Stunning new homes come to thriving village

A superb new development in an historic Sussex village has been launched by the country’s leading house builder.

Charles Church says its new Emerald Gardens development at Yapton will combine the charm of country living with the style and convenience of newly-built homes.

Charles Church South Coast is building 173 two, three and four-bedroom homes in the village, which lies just three miles north east of Bognor Regis.

Mark Docherty, sales director of Charles Church, said the site would also include a special bat corridor – a line of trees and shrubs which are home to the insects bats feed on – to help protect a colony living in the area.

“We are extremely excited about Emerald Gardens, which is a major new development in one of the prettiest villages in the area,” said Mark.

“These homes will provide a fabulous opportunity for a range of families and first-time buyers to enjoy a real slice of country life in a thriving rural location. And in keeping with the area, the homes will be of the highest quality, offering all the comforts of modern living.

“With both the south coast and the beautiful South Downs on the doorstep this is an absolutely fabulous location and one which we are sure will be hugely attractive to buyers.

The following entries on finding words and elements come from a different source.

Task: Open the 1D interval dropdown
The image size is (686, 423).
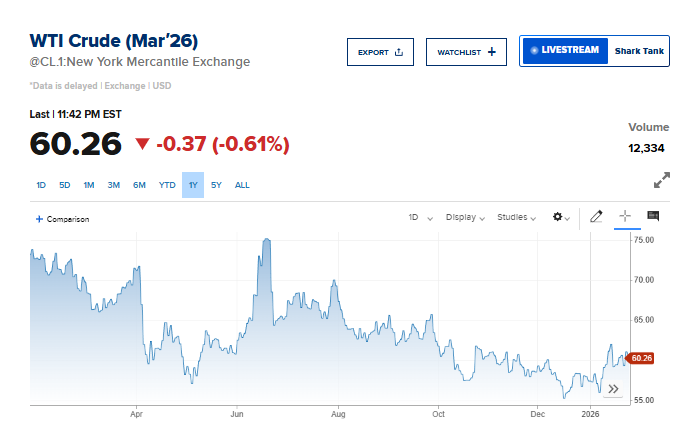Action: click(x=419, y=217)
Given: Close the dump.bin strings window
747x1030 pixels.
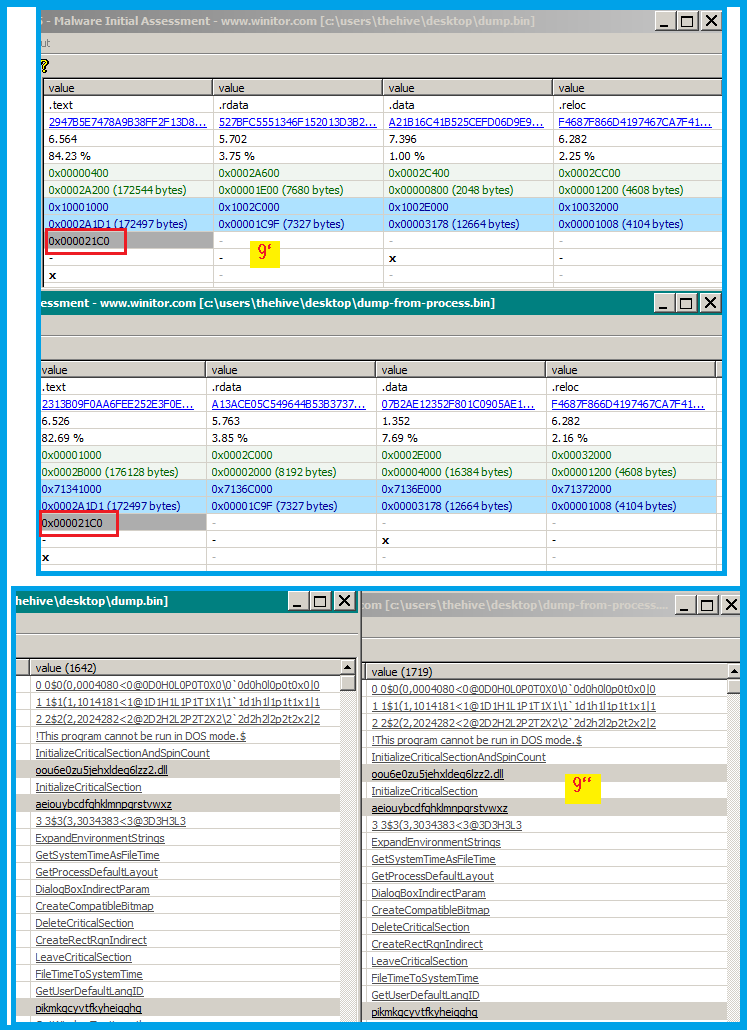Looking at the screenshot, I should pyautogui.click(x=344, y=601).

“Part of the rural attraction of the site is the special bat corridor, which will help the local colony to continue to thrive whilst also providing villagers with the chance to watch the creatures as they go about their business.”

Mark said the site – which would include 69 affordable homes – would officially launch in January with a showhome set to open in March.

“There is bound to be a terrific amount of interest in these homes and we would urge anyone interested to register with us as soon as possible to avoid disappointment,” he added.

Yapton is known as the village which never closes its doors in reference to the smuggling trade which was common in the area in the 18th century. Locals would leave their front door open or unlocked so that smugglers could hide their bounty quickly when they were being chased by excise men.

The pretty village also features an historic Norman church, primary school, two pubs and two conservation areas.